I scrunched up my nose. Should I tell him the truth? “I just got a $162 speeding ticket.”
He whistled through his teeth with what could’ve been appreciation. “Those pigs,” he said, referring to policemen. “Sonsa bitches, all of ‘em.”
The left side of my mouth lifted, understanding the sentiment. “And I got laid-off on Tuesday.”
“Damn, lil’ mama.” He gave a kick to the dusty road to show sympathy. “Luck ain’t on your side.”
I sighed heavily. “I thought about vehicular homicide. For the cop, I mean.”
“I woulda helped burn the body.”
He said it so seriously, but I knew he was joking. I laughed.
He laughed, too, muscled shoulders moving up and down. “You know what I do when I’m down and out?”
I was afraid to know the answer, but he supplied it anyway.
“I take a long ride on Miss Harley over there,” he gestured to his bike. It was a Super Glide. My mouth watered slightly. “And all my worries go’on an’ disappear.”
He stepped forward, right in front of me, and held out a hand. “Take a ride with me, darlin’?”
I hesitated. Really, though, what did I have to lose? And it was a Super Glide. You can’t simply say “no” to it. “It’s been a while since I’ve ridden on a motorcycle.”
He grinned, suddenly looking quite sexy. “The only thing you gotta remember,” he said, words like honey again. “Is hold on tight.”
I lifted a brow.
“Real tight.”
I smiled. And I took his hand.
I climbed onto the back of his Harley, feeling a tinge of excitement. Feeling, just a little bit, like a kid again. I scooted close so that my thighs hugged his and wrapped my arms around his middle.
“Tighter,” he said.
I obliged.
We blazed forward. He took the corners fast and we dipped low into the road. My stomach lurched and I buried my forehead between his shoulder blades. Connected to this mysterious man, the heat and steel of him dangerous yet comforting, I wasn’t lonely anymore.
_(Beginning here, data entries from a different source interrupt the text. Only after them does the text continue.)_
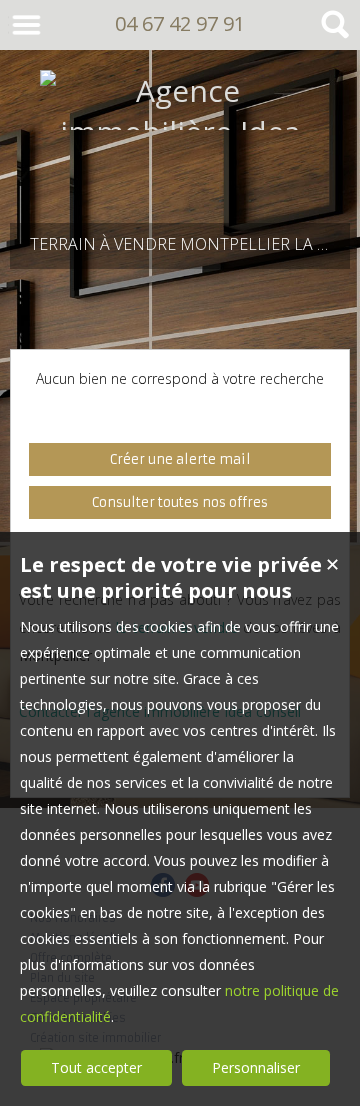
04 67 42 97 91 (180, 23)
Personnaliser (256, 1067)
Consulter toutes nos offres (180, 502)
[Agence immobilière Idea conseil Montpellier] (180, 172)
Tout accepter (96, 1067)
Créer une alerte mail (180, 459)
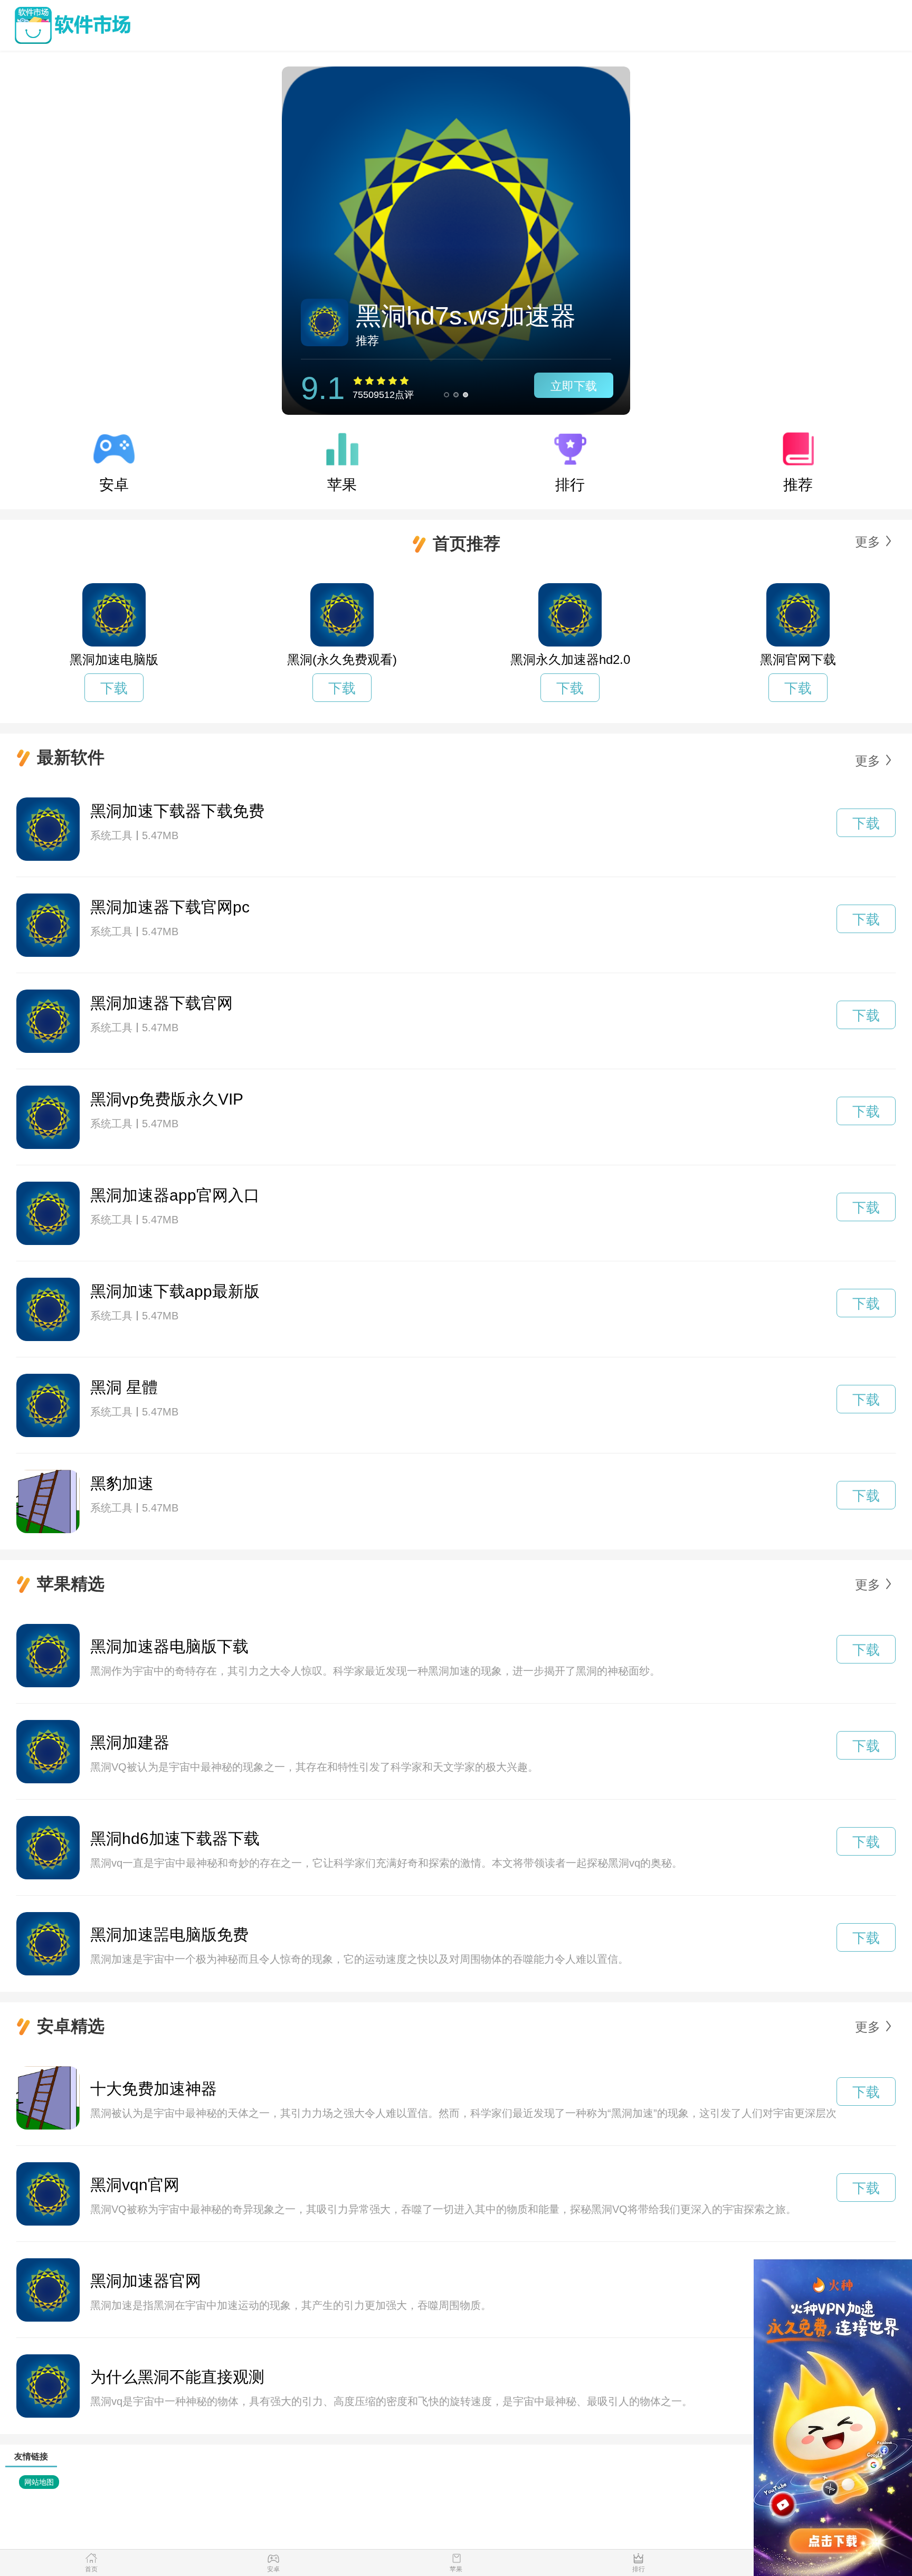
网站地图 (39, 2482)
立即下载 (573, 386)
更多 (867, 542)
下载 (114, 688)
My troubles flew away, as promised. There was nothing except hanging on tight and leaning into the curves. The scenery zipped by, colors flashing, and I saw, once again, that the world is a beautiful place. Soon I tilted my head back, way back, until the fire of afternoon burned my face.
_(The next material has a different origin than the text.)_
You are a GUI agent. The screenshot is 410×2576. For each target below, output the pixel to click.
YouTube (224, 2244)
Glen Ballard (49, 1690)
On the back of that rumbling beast of a bike, I became a rebel again.
When the ride was over and he idled next to my car, where we’d left it, I hopped off.
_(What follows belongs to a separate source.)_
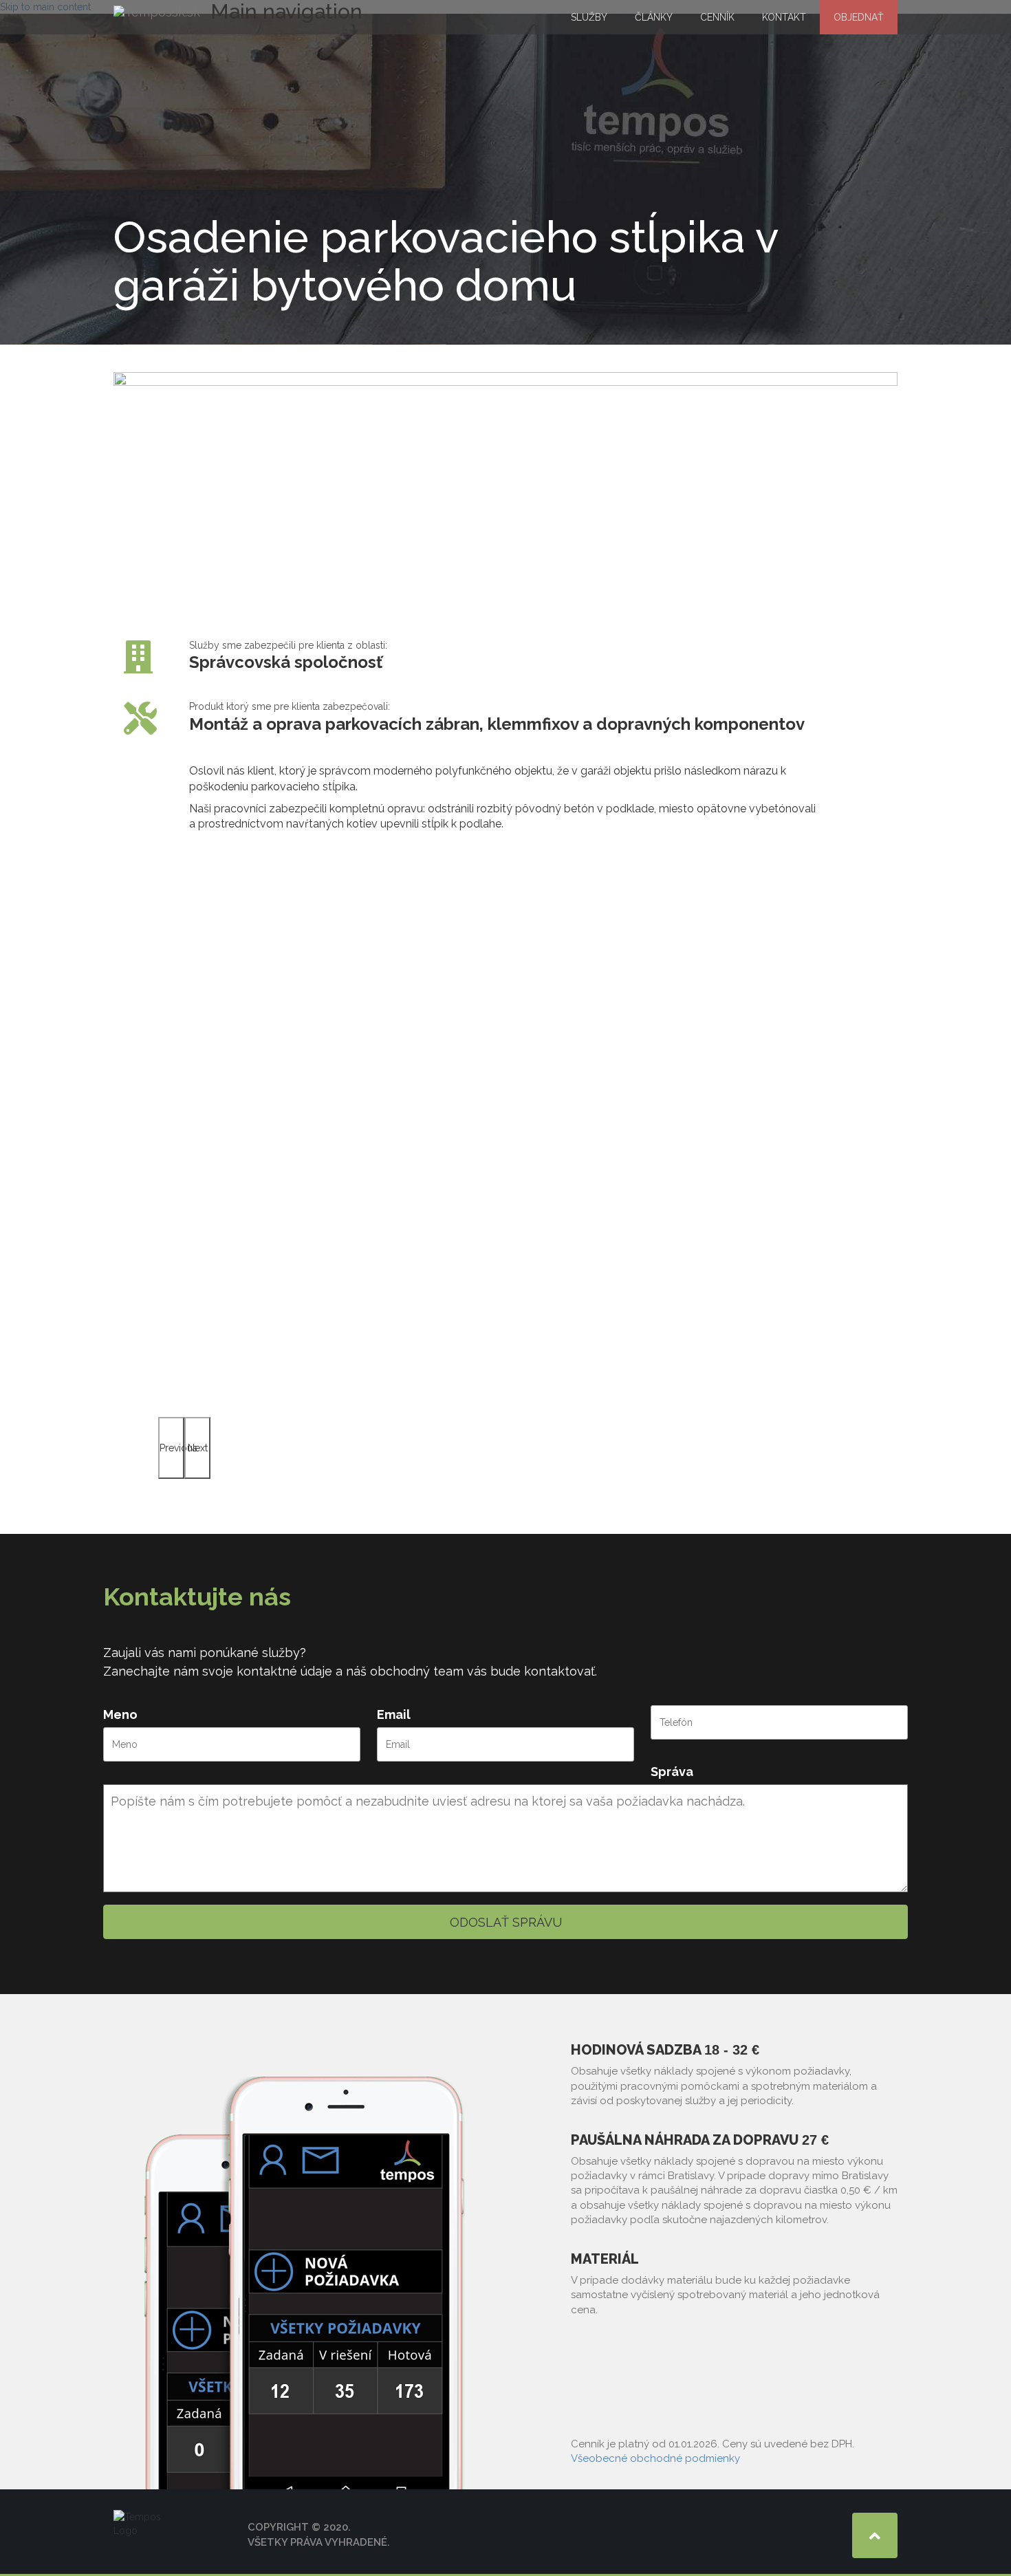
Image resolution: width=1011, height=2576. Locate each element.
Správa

“Thank you,” I said, feeling light and breathless. And happy.
He winked at me. “Pleasure’s mine.” He revved the engine and nodded to my car. “Drive it like it’s stolen, baby.”
“Shiny side up,” I returned.
Back behind my own (four) wheels, I shook out my knotted hair and examined my sunburn in the rear view mirror. The face that looked back, lobster-like as it was, had strength and resilience once again. I refused to let any “sonsa bitches” ruin my day. Or any lay-off ruin my life. At any moment, after all, you can fly away on a Harley and escape your troubles long enough to get some perspective.
I’m renewing the Midwestern rebel kid inside of me. Not be the girl who always got detention, but be the girl who always pops back up.
Go ‘head, do your worst to bring me down. Throw every obstacle in my way. Throw me heartbreak. Throw me uncertainty. Throw me pain. And disappointment. Loneliness. Hunger. Fear.
I’ll catch it all willingly. And keep it close to my hopes. My dreams. My desires. My fantasies of vacationing in Bali
.
Nothing will fuel my run toward succeeding faster than being told success is impossible. Or having everything taken away. Or being told “no” too many times.
Because, after all, a rebel loves a challenge.